◆ Exercise requirements:
A - In the series preview, what injury has Mookie Betts shelved?
B - Copy the series preview word for word from "This will, of" to "FIP-, 102 xFIP-)".

◆ Excerpt provided:

§

The pitching is similarly formidable, with 9.8 fWAR that ranks third in MLB (the Braves are second!!). Both the rotation and bullpen are top six in MLB, and the staff has been bolstered by unlikely heroes like Tyler Anderson, who signed a one-year, $8 million deal in the offseason and has been a top-30 pitcher so far.

The Braves will catch a substantial break in this series, as the Dodgers’ team fWAR leader, Mookie Betts, is currently shelved with a rib injury. Betts’ 3.3 fWAR puts him somewhere around the top 10 in MLB (Dansby Swanson’s big day on Thursday may have shunted him down to 11th, though), so not having to face him is a pretty big boon. With that said, Freddie Freeman and Trea Turner are both around the top 15 of MLB in fWAR with marks above 2.5, so it’s not like the Dodgers are hapless without Betts around.

This will, of course, be Freeman’s first series at Truist Park as a visitor. He’s given the Dodgers pretty much what they’ve expected so far, with a .407 xwOBA that’s right in line with his history of elite offensive performance. He’s also inexplicably “added” a weapon in terms of running — Freeman’s 3.0 BsR places him 11th in MLB among “qualified” batters. To put that in perspective, Freeman’s 39th-percentile sprint speed has, to date, resulted in nearly the same baserunning value in 2022 as Dansby Swanson’s 84th-percentile mark.

DraftKings Odds: Dodgers +120, Braves -140

Friday, June 24, 7:20 pm ET

Julio Urias (13 GS, 70 13 IP, 63 ERA-, 108 FIP-, 102 xFIP-)

The Dodgers’ 25-year-old left-hander is having a down year by his standards, though it hasn’t quite hurt him in the box score due to the low ERA. Urias has pitched to contact a lot more this year, which is why his peripherals are somewhat worse, but has also made some gains in commanding his changeup.

The Braves didn’t face the Urias earlier this year in Los Angeles, but he fared well against them in two regular-season starts last year. Where he scuffled was in the NLCS, as he blew a late lead in Game 2 and was crushed in Game 4 — the Braves got some revenge off of him after he stifled them across eight innings in the NLCS the prior year, including three shutout innings to end their season in Game 7.

That aside, Urias has been better in June than in either April or May — across three starts he’s struck out 30 percent of the batters he’s faced, and has allowed only four runs, three of which came on solo homers.

Ian Anderson (13 GS, 70 13 IP, 102 ERA-, 109 FIP-, 106 xFIP-)

Anderson has weirdly thrown the exact same number of innings in the same number of starts as Urias, and has similar peripherals with way worse run allowance. After a strong start to his career, Anderson has often been shaky since returning from a shoulder injury in the second half of last season. Prior to the injury, Anderson had a 68/75/83 line in 23 regular-season starts; since, he’s at 97/117/107, and the fact that those numbers are so close to his 2022 line suggests some continuity in his struggles. (He had a 4.95 xFIP during the Braves’ postseason run, too, so you shouldn’t try to throw that out as a counter.)

§

◆ Material provided:
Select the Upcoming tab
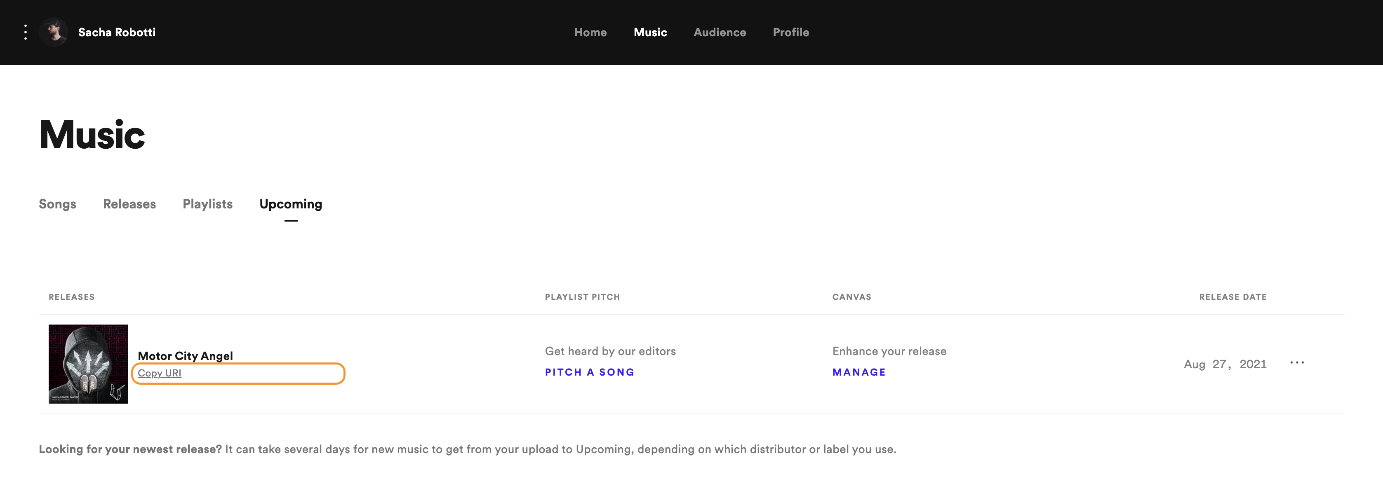The width and height of the screenshot is (1383, 486). point(290,204)
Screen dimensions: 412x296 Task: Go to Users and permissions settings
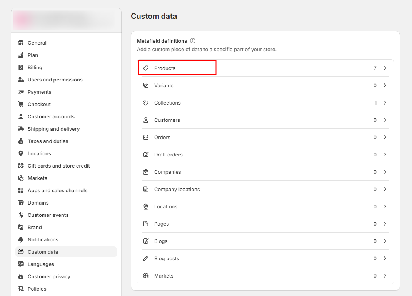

§

◆ Answers to the exercises:
A - A rib injury.

B -
This will, of course, be Freeman’s first series at Truist Park as a visitor. He’s given the Dodgers pretty much what they’ve expected so far, with a .407 xwOBA that’s right in line with his history of elite offensive performance. He’s also inexplicably “added” a weapon in terms of running — Freeman’s 3.0 BsR places him 11th in MLB among “qualified” batters. To put that in perspective, Freeman’s 39th-percentile sprint speed has, to date, resulted in nearly the same baserunning value in 2022 as Dansby Swanson’s 84th-percentile mark.

DraftKings Odds: Dodgers +120, Braves -140

Friday, June 24, 7:20 pm ET

Julio Urias (13 GS, 70 13 IP, 63 ERA-, 108 FIP-, 102 xFIP-)